Ok, so I’ve finally managed to get back to doing more testing on the ‘integrated’ texture shadow techniques this week (formerly known as ‘custom sequence’ texture shadows but I thought that was an ambiguous term). For those who haven’t been following this, ‘integrated’ shadows in Ogre are those where the shadowing calculation is done directly in the primary material of the receiver, and not done as additional passes. The easiest way to use Ogre’s texture shadows (and the only way previously) is to use the non-integrated methods, which basically do one of two things - re-render the receivers in the scene with a modulative pass per light, or break apart your receiver materials into ambient, per-light and decal (albedo) render passes in order to build shadow-masked lighting up additively. This is great in a way, especially for people using fixed-function materials since it’s all automatic and you don’t have to worry about shadows when writing your materials. The downside is that it takes extra passes, burning GPU time and bandwidth.

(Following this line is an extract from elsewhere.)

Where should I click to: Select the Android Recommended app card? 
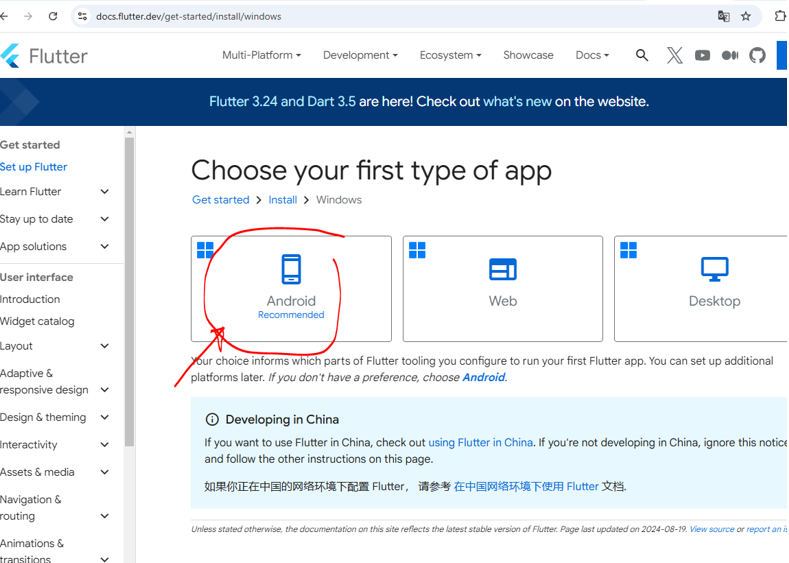(291, 289)
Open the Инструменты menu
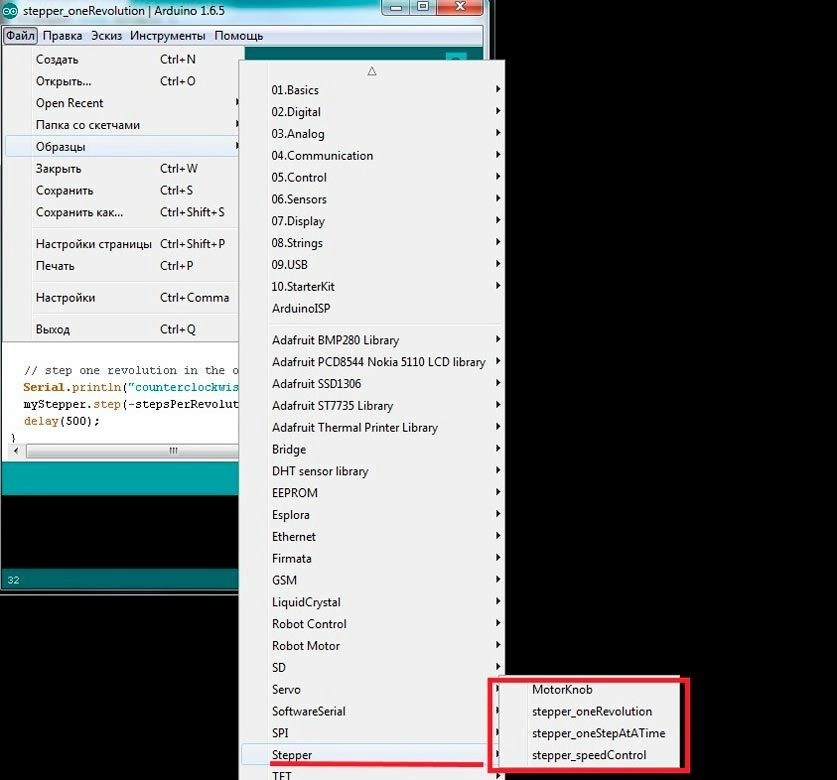This screenshot has width=837, height=780. pos(167,35)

‘Integrated’ shadows, in contrast, totally get rid of the extra receiver passes, and expect you to use the shadow textures inside your own object materials. This is clearly faster, and you also get total control of exactly how the shadows are applied in your lighting calculations, which can be very handy, especially if you want accurate specular effects or HDR. The downside is it puts the onus on you to pull in the shadow texture and use them, although in practice this isn’t very hard. You basically use a regular texture_unit directive, but instead of referencing a regular texture, you use the ‘content_type shadow’ attribute, and Ogre matches up the shadow texture for the ‘most important’ lights to fill as many of those as you declare, syncing it up with the lighting and texture projection parameters that you auto-bind to your shaders too. Pretty funky, and although it’s more advanced I personally wouldn’t want to use any other way now in a serious project since it’s so much more powerful.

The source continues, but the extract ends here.